Subramanian K., Harivignesh G. and Jeevitha A.

Res. J. Chem. Environ; Vol. 25(7); 104-113; doi: https://doi.org/10.25303/257rjce10421; (2021)

Abstract
Natural polymers are finding widespread applications in drug delivery, scaffold fabrication, bio plastic production, food packaging, wound dressing etc. due to their availability, biodegradability, biocompatibility, renewable nature, ease of modification to achieve the desirable properties etc. In the present study, the commercially available soy protein extract (SPE), chitosan(CSN) and their physical blend(CSN-SPE) have been chosen as drug carrier matrices to campare their in vitro drug release features in simulated intestinal fluid for controlled release applications taking 5-fluorouracil (5-FU) as a typical drug. The percentages of 5-FU released from the SPE, CSN and CSN-SPE tablets as a function of time were quantified by reverse phase High Performance Liquid Chromatography using KH2PO4 solution (pH 6.8) as the mobile phase and C-18 column as the stationery phase.
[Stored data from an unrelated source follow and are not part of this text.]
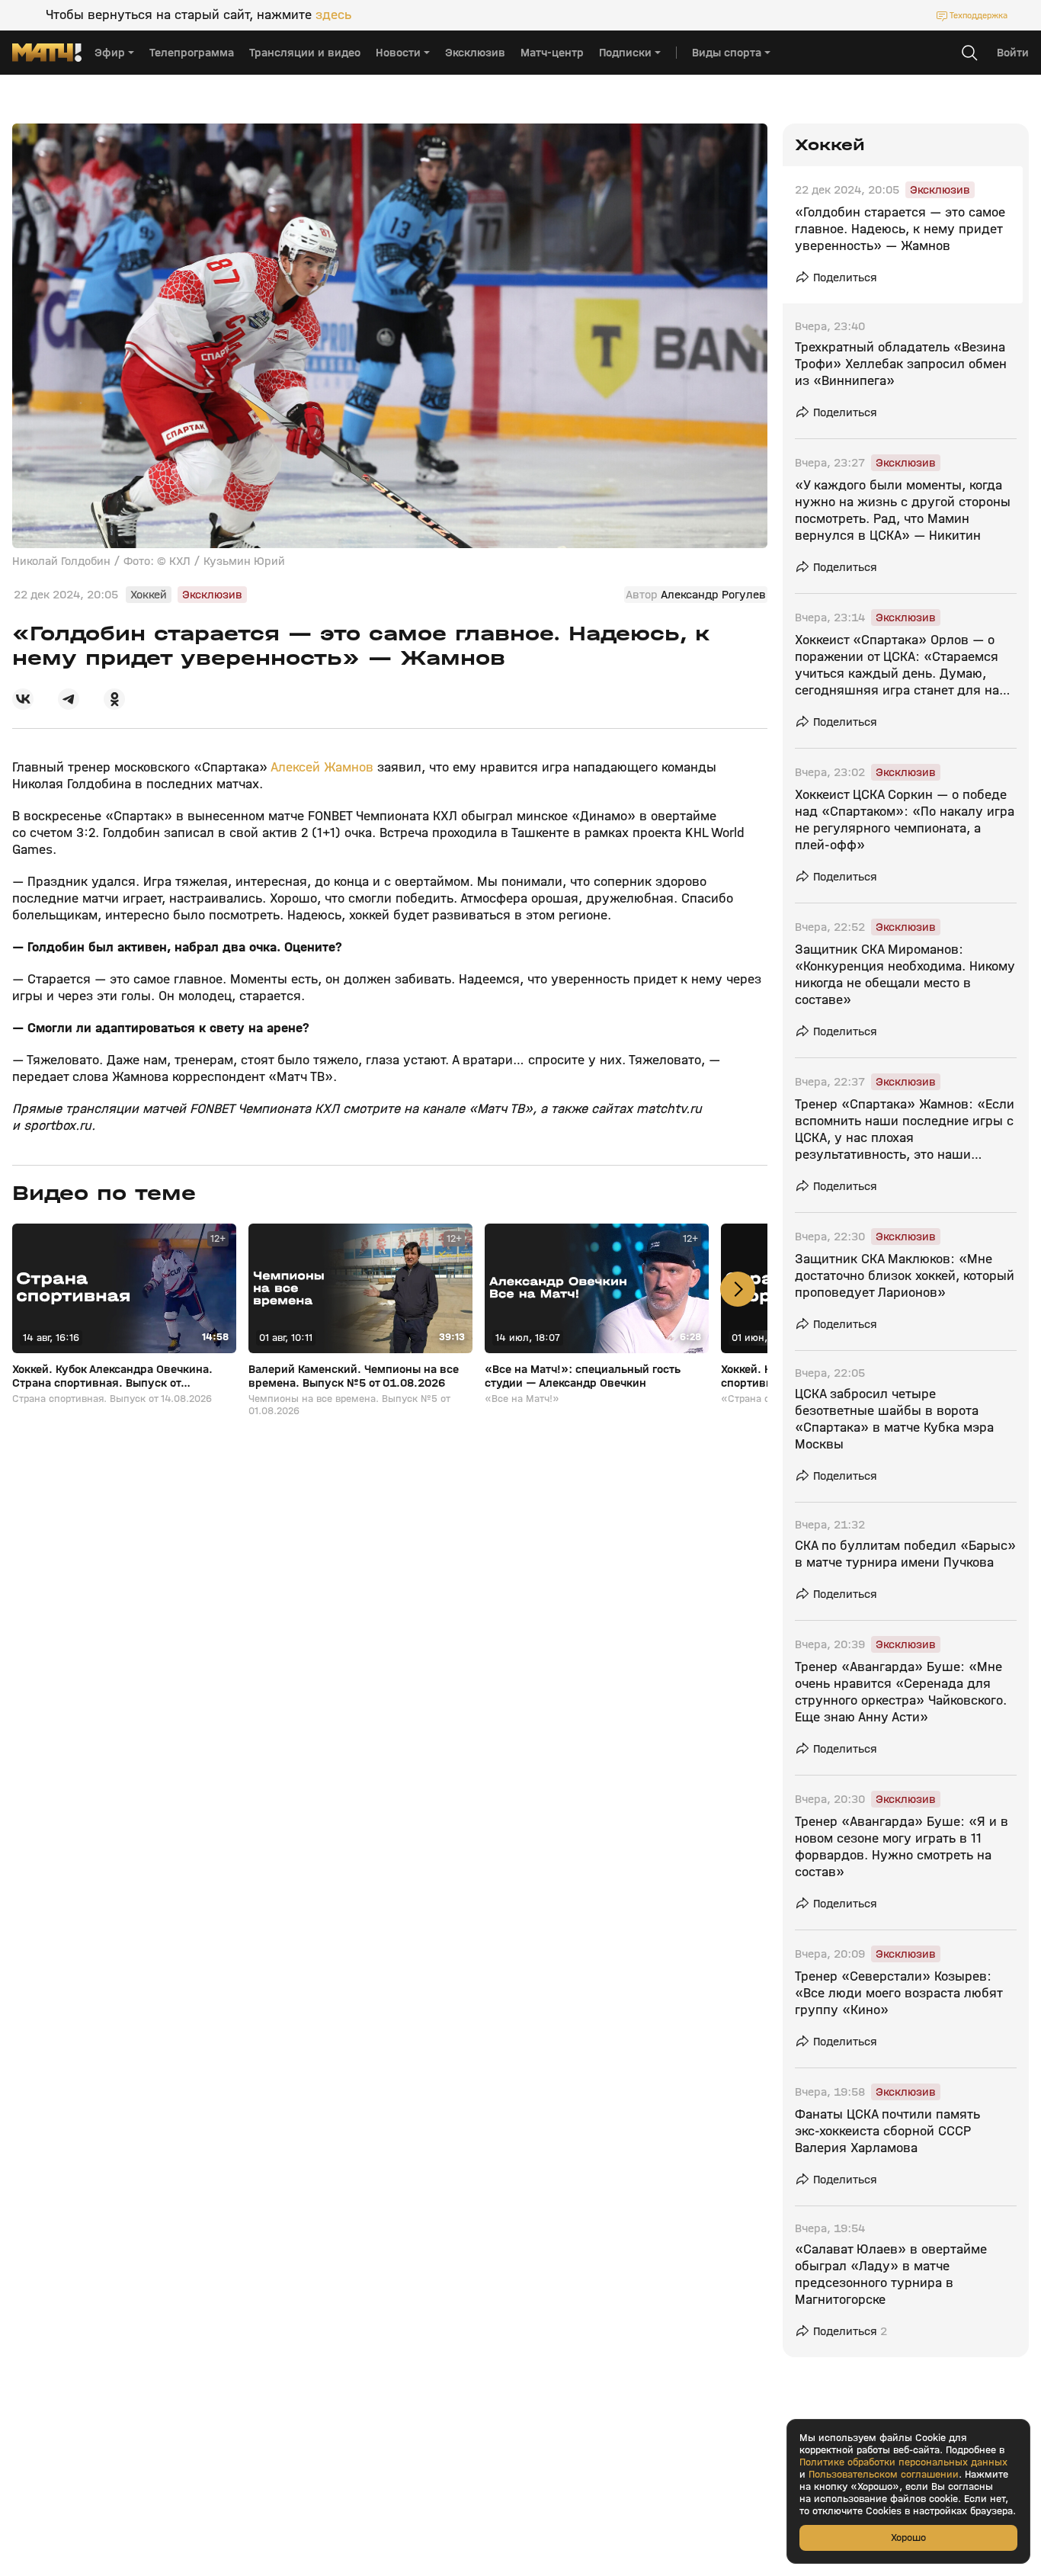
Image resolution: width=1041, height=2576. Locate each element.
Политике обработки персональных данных (903, 2462)
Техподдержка (978, 15)
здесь (333, 15)
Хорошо (908, 2537)
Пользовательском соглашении (884, 2475)
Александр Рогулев (713, 594)
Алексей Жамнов (322, 767)
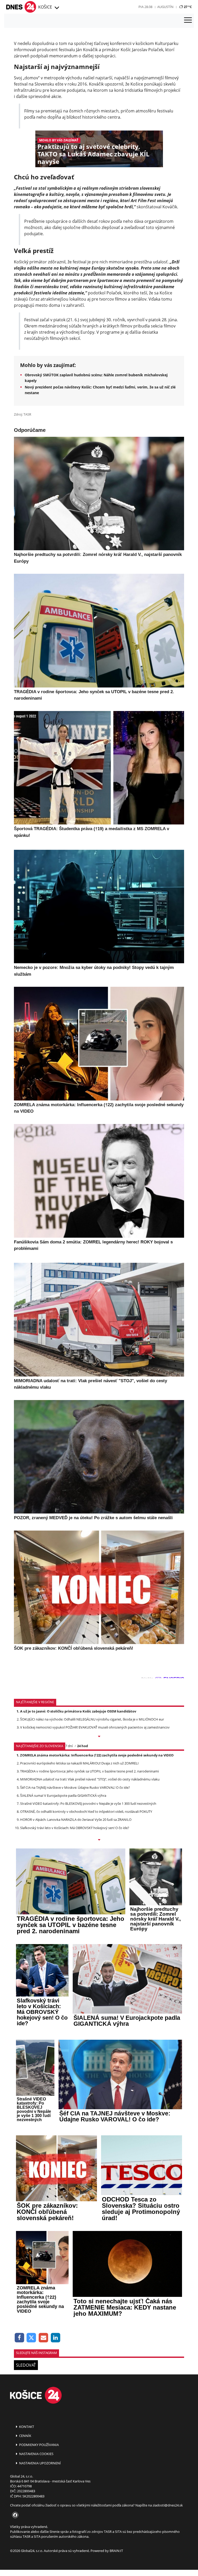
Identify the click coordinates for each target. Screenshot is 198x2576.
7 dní (69, 1746)
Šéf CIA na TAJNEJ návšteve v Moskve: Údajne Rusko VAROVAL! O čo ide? (75, 1787)
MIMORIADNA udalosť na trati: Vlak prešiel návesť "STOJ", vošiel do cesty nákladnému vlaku (90, 1779)
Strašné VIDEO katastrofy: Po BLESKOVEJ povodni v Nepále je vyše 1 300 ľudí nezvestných (88, 1803)
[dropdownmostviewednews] (99, 1736)
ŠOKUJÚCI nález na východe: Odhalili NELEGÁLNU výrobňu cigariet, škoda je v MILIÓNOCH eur (92, 1719)
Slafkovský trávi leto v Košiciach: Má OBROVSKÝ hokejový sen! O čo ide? (74, 1827)
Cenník (24, 2435)
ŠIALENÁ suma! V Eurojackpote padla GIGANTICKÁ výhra (63, 1795)
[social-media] (14, 2515)
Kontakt (26, 2426)
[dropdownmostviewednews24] (99, 1840)
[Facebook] (19, 2337)
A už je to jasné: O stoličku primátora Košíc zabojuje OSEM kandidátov (78, 1711)
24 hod (82, 1746)
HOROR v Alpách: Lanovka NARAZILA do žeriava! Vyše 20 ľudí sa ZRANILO (75, 1819)
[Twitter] (31, 2337)
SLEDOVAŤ (26, 2365)
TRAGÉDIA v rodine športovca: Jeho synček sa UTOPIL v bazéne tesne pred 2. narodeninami (89, 1771)
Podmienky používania (38, 2444)
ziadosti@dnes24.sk (168, 2505)
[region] (56, 8)
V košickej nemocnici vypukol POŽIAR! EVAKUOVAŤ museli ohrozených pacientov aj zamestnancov (95, 1727)
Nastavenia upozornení (39, 2463)
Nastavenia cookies (35, 2453)
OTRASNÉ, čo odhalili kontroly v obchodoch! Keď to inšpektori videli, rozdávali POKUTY (86, 1811)
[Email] (43, 2337)
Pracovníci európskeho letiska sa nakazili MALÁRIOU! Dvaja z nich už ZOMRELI (79, 1763)
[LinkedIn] (55, 2337)
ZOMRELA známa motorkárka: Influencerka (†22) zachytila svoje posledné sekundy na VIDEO (97, 1755)
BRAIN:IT (116, 2550)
The observed drug release features were found to be different for these polymer carriers. The percentages of drug released during the initial periods upto 60 min were less in the CSN-SPE tablet than those observed for CSN and SPE tablets. This implied that the drug release rate can be modified by the proper choice of natural polymers in the blends as carriers. The thermal degradation characteristics of CSN, SPE and CSN-SPE blend and their 5-FU tablets were also analysed by simultaneous Thermogravimetry (TG) and Differential Thermal Analysis (DTA). Comparative analysis of the TG and DTA traces of these polymers and their 5-FU tablets implied that there may be a drug-matrix interaction. This along with different degrees of swellability and degradability of these polymers might account for the differences in the drug release features. The structures of CSN, SPE and CSN-SPE blend were characterized by FT-IR spectroscopy.